STATED EXERCISE :: Arrange the items below as a numbered list, leaving out any blank lines.

SUPPLIED DATA ::
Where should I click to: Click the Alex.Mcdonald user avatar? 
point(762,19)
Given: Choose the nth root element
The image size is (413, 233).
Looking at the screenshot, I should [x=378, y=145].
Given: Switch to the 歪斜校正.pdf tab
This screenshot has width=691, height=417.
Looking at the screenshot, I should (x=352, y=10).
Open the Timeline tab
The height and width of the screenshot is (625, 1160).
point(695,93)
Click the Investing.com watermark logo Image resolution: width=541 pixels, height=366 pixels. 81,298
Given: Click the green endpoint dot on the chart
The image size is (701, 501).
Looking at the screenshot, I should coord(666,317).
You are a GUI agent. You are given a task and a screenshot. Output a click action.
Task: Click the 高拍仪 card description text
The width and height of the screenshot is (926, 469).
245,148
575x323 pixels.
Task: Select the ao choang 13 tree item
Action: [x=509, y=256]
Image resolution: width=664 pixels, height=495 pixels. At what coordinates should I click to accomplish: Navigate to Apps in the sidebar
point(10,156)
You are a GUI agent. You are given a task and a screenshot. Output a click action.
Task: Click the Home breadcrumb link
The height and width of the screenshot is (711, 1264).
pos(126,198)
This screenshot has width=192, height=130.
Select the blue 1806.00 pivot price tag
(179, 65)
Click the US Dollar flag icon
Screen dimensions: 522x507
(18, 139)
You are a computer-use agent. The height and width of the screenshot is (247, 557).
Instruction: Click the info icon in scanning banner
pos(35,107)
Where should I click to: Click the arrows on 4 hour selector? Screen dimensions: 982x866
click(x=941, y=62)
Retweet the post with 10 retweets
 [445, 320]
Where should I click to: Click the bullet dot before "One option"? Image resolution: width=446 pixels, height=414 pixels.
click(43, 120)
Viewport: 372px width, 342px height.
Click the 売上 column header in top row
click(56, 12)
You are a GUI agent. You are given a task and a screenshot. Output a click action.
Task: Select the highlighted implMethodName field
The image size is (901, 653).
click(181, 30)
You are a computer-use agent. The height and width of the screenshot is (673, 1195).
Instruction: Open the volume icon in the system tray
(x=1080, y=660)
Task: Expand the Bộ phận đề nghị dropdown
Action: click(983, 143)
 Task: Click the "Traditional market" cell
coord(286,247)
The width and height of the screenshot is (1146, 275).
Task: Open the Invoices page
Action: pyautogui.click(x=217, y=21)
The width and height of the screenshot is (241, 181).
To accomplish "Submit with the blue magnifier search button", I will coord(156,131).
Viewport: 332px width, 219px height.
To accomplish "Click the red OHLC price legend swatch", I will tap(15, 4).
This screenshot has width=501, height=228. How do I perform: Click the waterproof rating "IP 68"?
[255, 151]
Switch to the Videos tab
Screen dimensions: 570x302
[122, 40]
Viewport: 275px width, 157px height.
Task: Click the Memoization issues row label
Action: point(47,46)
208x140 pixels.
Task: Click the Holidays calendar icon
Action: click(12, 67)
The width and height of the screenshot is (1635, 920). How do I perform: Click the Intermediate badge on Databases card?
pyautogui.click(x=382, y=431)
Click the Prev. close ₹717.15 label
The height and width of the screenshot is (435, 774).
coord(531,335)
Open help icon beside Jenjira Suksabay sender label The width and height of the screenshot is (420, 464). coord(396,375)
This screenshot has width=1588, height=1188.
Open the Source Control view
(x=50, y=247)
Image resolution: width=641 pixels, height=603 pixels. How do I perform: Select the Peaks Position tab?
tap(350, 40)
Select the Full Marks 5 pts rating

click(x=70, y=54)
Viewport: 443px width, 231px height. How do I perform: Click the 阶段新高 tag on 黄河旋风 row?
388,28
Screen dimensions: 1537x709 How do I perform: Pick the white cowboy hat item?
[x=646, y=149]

TASK RESPONSE ::
1. Where should I click to: Click the Alex.Mcdonald user avatar? 
2. point(762,19)
3. Given: Choose the nth root element
4. The image size is (413, 233).
5. Looking at the screenshot, I should [x=378, y=145].
6. Given: Switch to the 歪斜校正.pdf tab
7. This screenshot has width=691, height=417.
8. Looking at the screenshot, I should (x=352, y=10).
9. Open the Timeline tab
10. The height and width of the screenshot is (625, 1160).
11. point(695,93)
12. Click the Investing.com watermark logo Image resolution: width=541 pixels, height=366 pixels. 81,298
13. Given: Click the green endpoint dot on the chart
14. The image size is (701, 501).
15. Looking at the screenshot, I should coord(666,317).
16. You are a GUI agent. You are given a task and a screenshot. Output a click action.
17. Task: Click the 高拍仪 card description text
18. The width and height of the screenshot is (926, 469).
19. 245,148
20. 575x323 pixels.
21. Task: Select the ao choang 13 tree item
22. Action: [x=509, y=256]
23. Image resolution: width=664 pixels, height=495 pixels. At what coordinates should I click to accomplish: Navigate to Apps in the sidebar
24. point(10,156)
25. You are a GUI agent. You are given a task and a screenshot. Output a click action.
26. Task: Click the Home breadcrumb link
27. The height and width of the screenshot is (711, 1264).
28. pos(126,198)
29. This screenshot has width=192, height=130.
30. Select the blue 1806.00 pivot price tag
31. (179, 65)
32. Click the US Dollar flag icon
33. Screen dimensions: 522x507
34. (18, 139)
35. You are a computer-use agent. The height and width of the screenshot is (247, 557).
36. Instruction: Click the info icon in scanning banner
37. pos(35,107)
38. Where should I click to: Click the arrows on 4 hour selector? Screen dimensions: 982x866
39. click(x=941, y=62)
40. Retweet the post with 10 retweets
41.  [445, 320]
42. Where should I click to: Click the bullet dot before "One option"? Image resolution: width=446 pixels, height=414 pixels.
43. click(43, 120)
44. Viewport: 372px width, 342px height.
45. Click the 売上 column header in top row
46. click(56, 12)
47. You are a GUI agent. You are given a task and a screenshot. Output a click action.
48. Task: Select the highlighted implMethodName field
49. The image size is (901, 653).
50. click(181, 30)
51. You are a computer-use agent. The height and width of the screenshot is (673, 1195).
52. Instruction: Open the volume icon in the system tray
53. (x=1080, y=660)
54. Task: Expand the Bộ phận đề nghị dropdown
55. Action: click(983, 143)
56.  Task: Click the "Traditional market" cell
57. coord(286,247)
58. The width and height of the screenshot is (1146, 275).
59. Task: Open the Invoices page
60. Action: pyautogui.click(x=217, y=21)
61. The width and height of the screenshot is (241, 181).
62. To accomplish "Submit with the blue magnifier search button", I will coord(156,131).
63. Viewport: 332px width, 219px height.
64. To accomplish "Click the red OHLC price legend swatch", I will tap(15, 4).
65. This screenshot has width=501, height=228. How do I perform: Click the waterproof rating "IP 68"?
66. [255, 151]
67. Switch to the Videos tab
68. Screen dimensions: 570x302
69. [122, 40]
70. Viewport: 275px width, 157px height.
71. Task: Click the Memoization issues row label
72. Action: point(47,46)
73. 208x140 pixels.
74. Task: Click the Holidays calendar icon
75. Action: click(12, 67)
76. The width and height of the screenshot is (1635, 920). How do I perform: Click the Intermediate badge on Databases card?
77. pyautogui.click(x=382, y=431)
78. Click the Prev. close ₹717.15 label
79. The height and width of the screenshot is (435, 774).
80. coord(531,335)
81. Open help icon beside Jenjira Suksabay sender label The width and height of the screenshot is (420, 464). coord(396,375)
82. This screenshot has width=1588, height=1188.
83. Open the Source Control view
84. (x=50, y=247)
85. Image resolution: width=641 pixels, height=603 pixels. How do I perform: Select the Peaks Position tab?
86. tap(350, 40)
87. Select the Full Marks 5 pts rating
88. click(x=70, y=54)
89. Viewport: 443px width, 231px height. How do I perform: Click the 阶段新高 tag on 黄河旋风 row?
90. 388,28
91. Screen dimensions: 1537x709 How do I perform: Pick the white cowboy hat item?
92. [x=646, y=149]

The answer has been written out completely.